Information supplied:
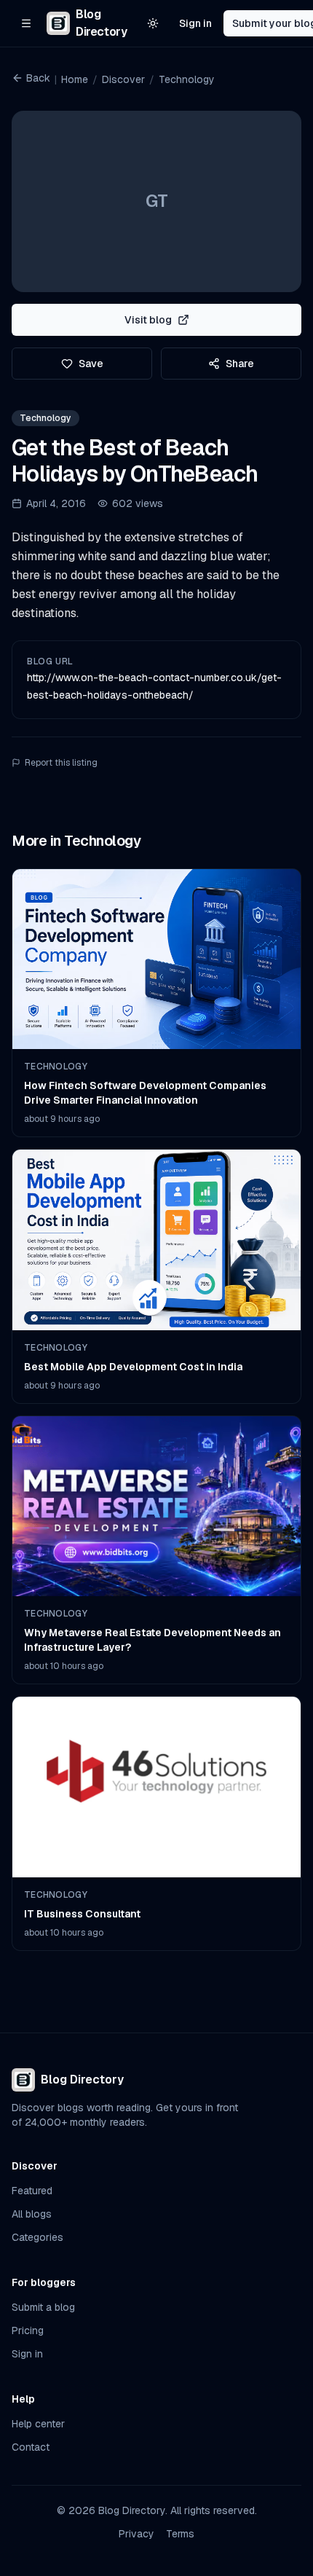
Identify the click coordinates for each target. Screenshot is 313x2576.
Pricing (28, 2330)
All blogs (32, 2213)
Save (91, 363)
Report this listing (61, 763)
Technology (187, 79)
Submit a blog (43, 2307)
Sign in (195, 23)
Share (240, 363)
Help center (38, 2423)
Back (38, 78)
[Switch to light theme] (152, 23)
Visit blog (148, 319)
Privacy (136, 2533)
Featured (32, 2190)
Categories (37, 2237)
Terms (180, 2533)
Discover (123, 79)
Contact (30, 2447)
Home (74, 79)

Task description:
Return precisely the lines of the records, starting with the line that holds "Sign in (195, 23)" and ending with the last one.

Expected answer:
Sign in (195, 23)
Share (240, 363)
Help center (38, 2423)
Back (38, 78)
[Switch to light theme] (152, 23)
Visit blog (148, 319)
Privacy (136, 2533)
Featured (32, 2190)
Categories (37, 2237)
Terms (180, 2533)
Discover (123, 79)
Contact (30, 2447)
Home (74, 79)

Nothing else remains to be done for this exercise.